▶ _TESTO DI PARTENZA_
___
A Casa Marani una conferenza con il prof. Marco Trabucchi
LA SOLITUDINE CHE UCCIDE
Un anziano su quattro non ha nessuno al quale chiedere aiuto
L’allarme è stato rilanciato dal professor Marco Trabucchi, presidente dell’Associazione Italiana di Psicogeriatria, che ha inaugurato a Villorba la prima delle Conferenze di Casa Marani, davanti ad una folta platea riunita nella Barchessa di Villa Giovannina; persone che a vario titolo lavorano con gli anziani o guidano strutture che si occupano della terza età e si chiedono se sappiamo davvero tutto su questa fase della vita.
Il titolo dell’incontro era proprio questo: “Cosa sappiamo veramente del diventare anziani? E' un problema, una risorsa, un costo? O solo una fase della vita ancora da scoprire e indagare...”.
___
Trascrivi senza modifiche il tratto del testo sulla solitudine degli anziani che si apre con le parole "A Casa Marani" e si chiude con "fase della vita.".

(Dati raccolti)
___
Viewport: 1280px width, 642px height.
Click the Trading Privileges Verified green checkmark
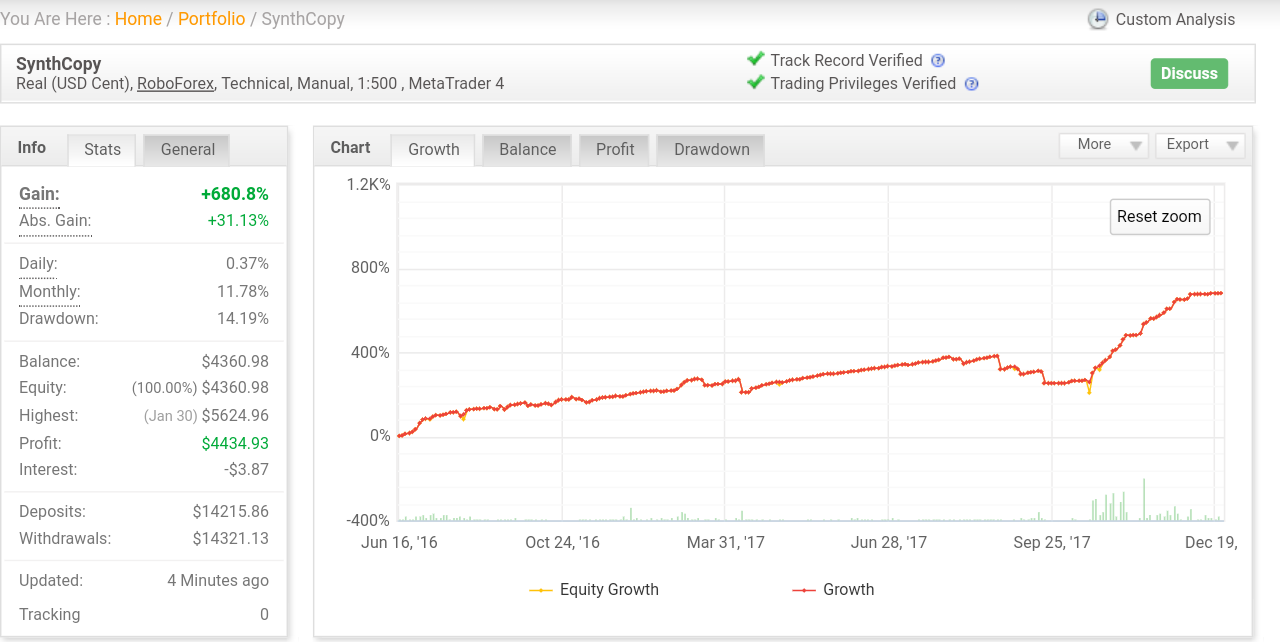coord(756,82)

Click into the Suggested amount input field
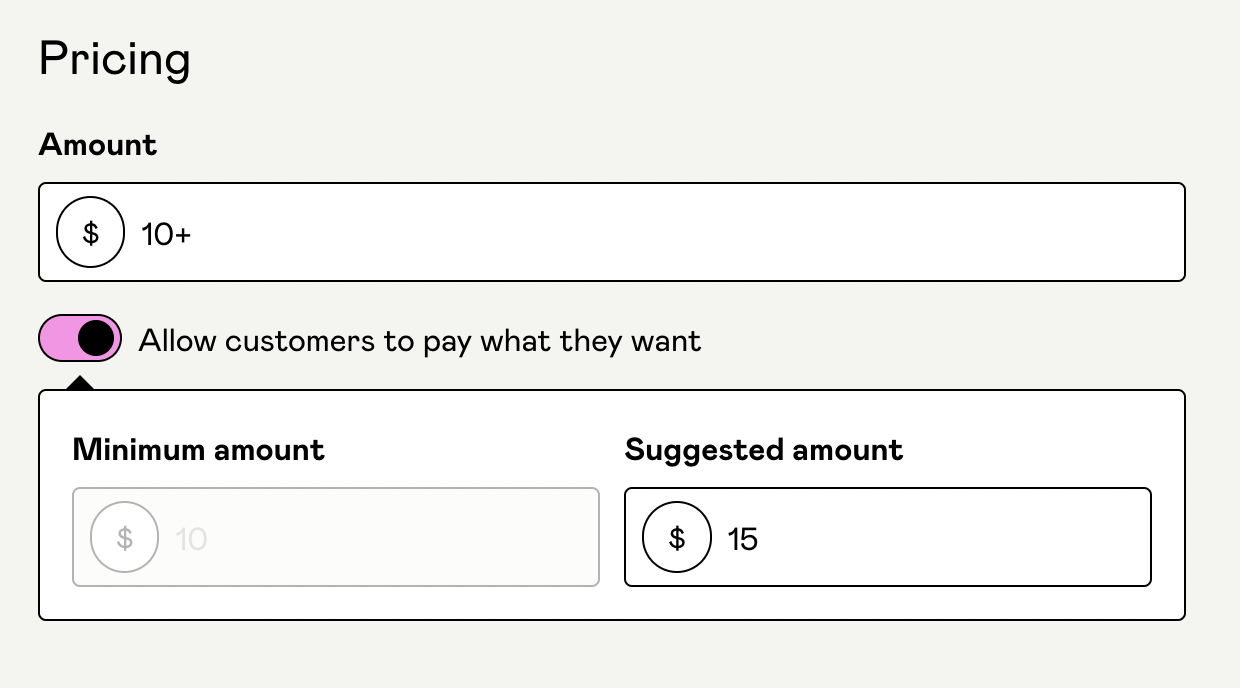tap(888, 537)
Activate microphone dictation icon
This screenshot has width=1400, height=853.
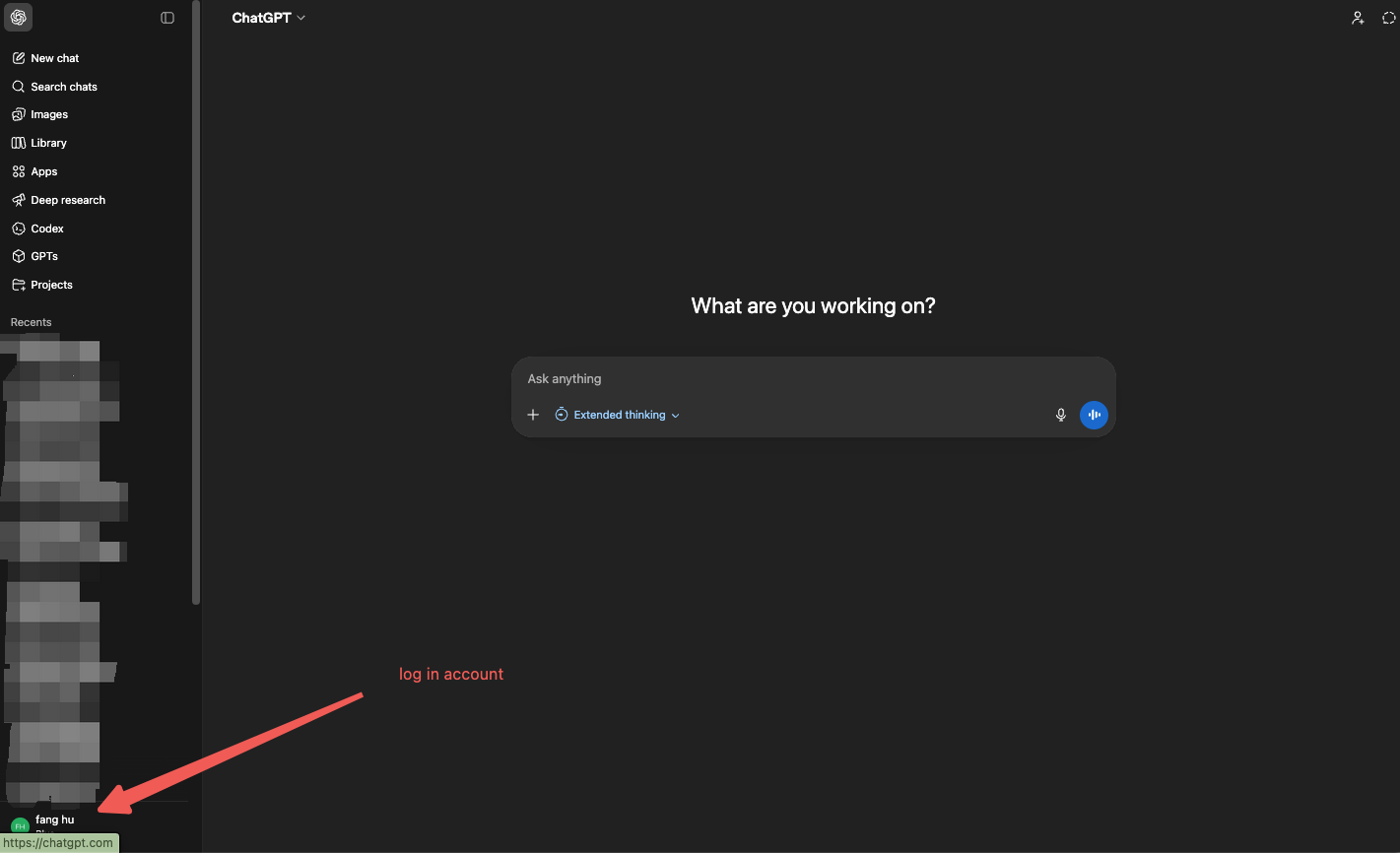click(x=1061, y=415)
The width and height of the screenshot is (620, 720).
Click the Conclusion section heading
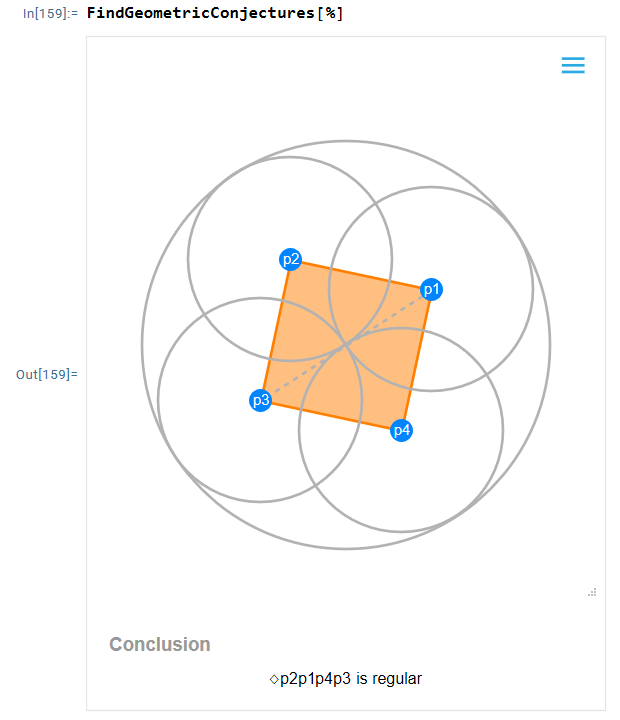[160, 644]
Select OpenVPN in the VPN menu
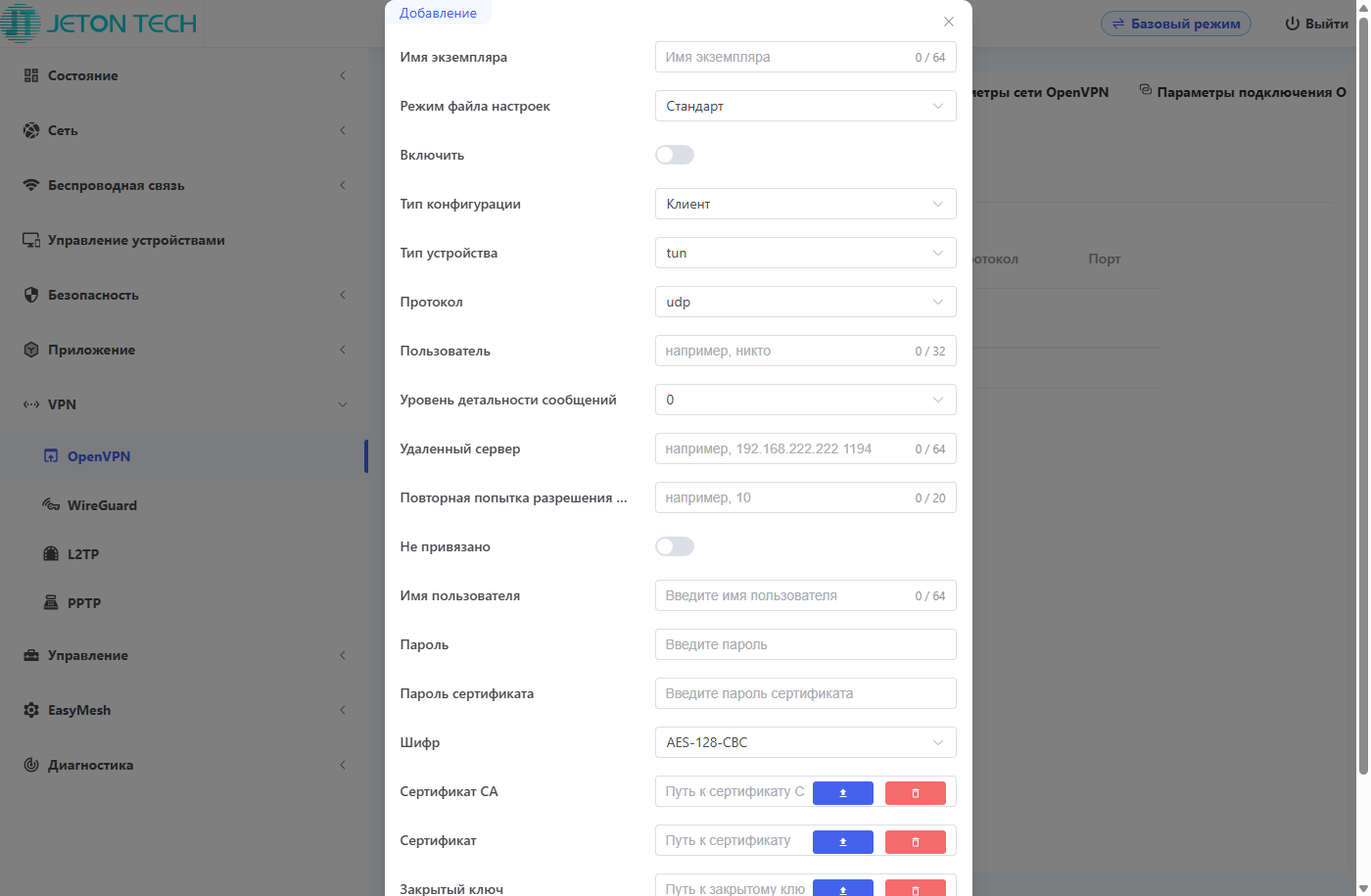Screen dimensions: 1371x896 pyautogui.click(x=98, y=456)
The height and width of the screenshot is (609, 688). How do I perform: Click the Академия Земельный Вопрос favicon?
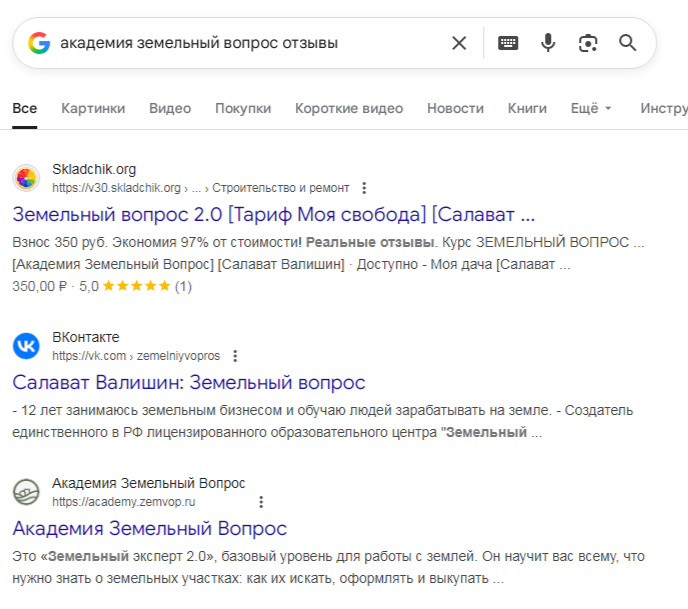26,492
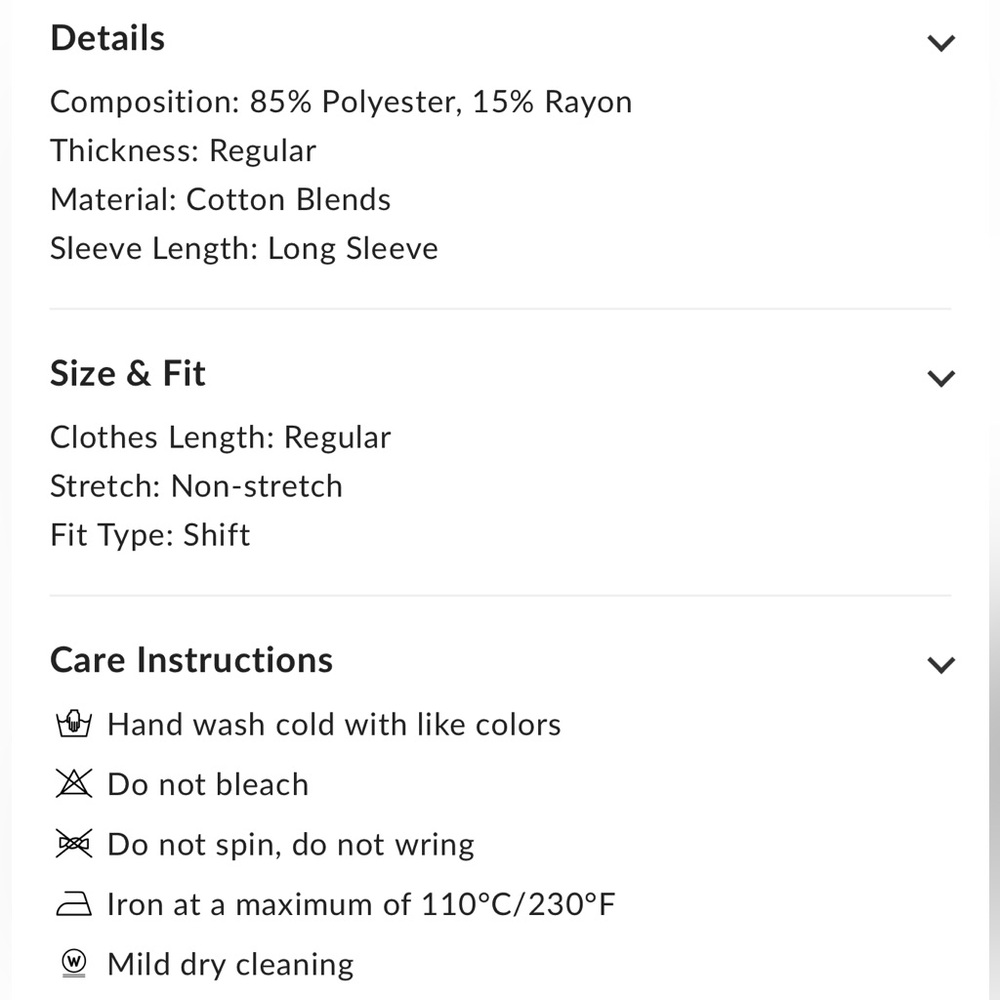Click the Composition 85% Polyester line
1000x1000 pixels.
[341, 102]
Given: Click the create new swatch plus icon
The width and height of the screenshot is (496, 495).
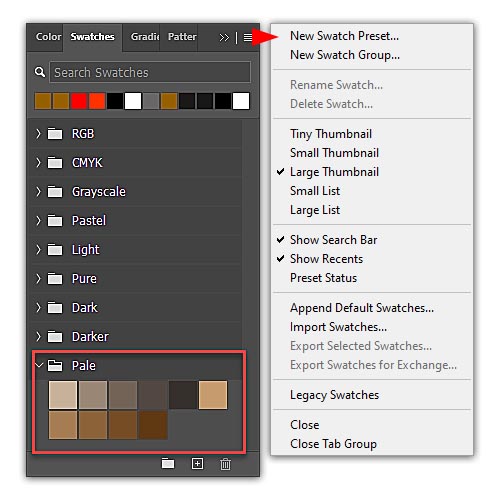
___
▶ _SPAZIO RISPOSTA_
A Casa Marani una conferenza con il prof. Marco Trabucchi
LA SOLITUDINE CHE UCCIDE
Un anziano su quattro non ha nessuno al quale chiedere aiuto
L’allarme è stato rilanciato dal professor Marco Trabucchi, presidente dell’Associazione Italiana di Psicogeriatria, che ha inaugurato a Villorba la prima delle Conferenze di Casa Marani, davanti ad una folta platea riunita nella Barchessa di Villa Giovannina; persone che a vario titolo lavorano con gli anziani o guidano strutture che si occupano della terza età e si chiedono se sappiamo davvero tutto su questa fase della vita.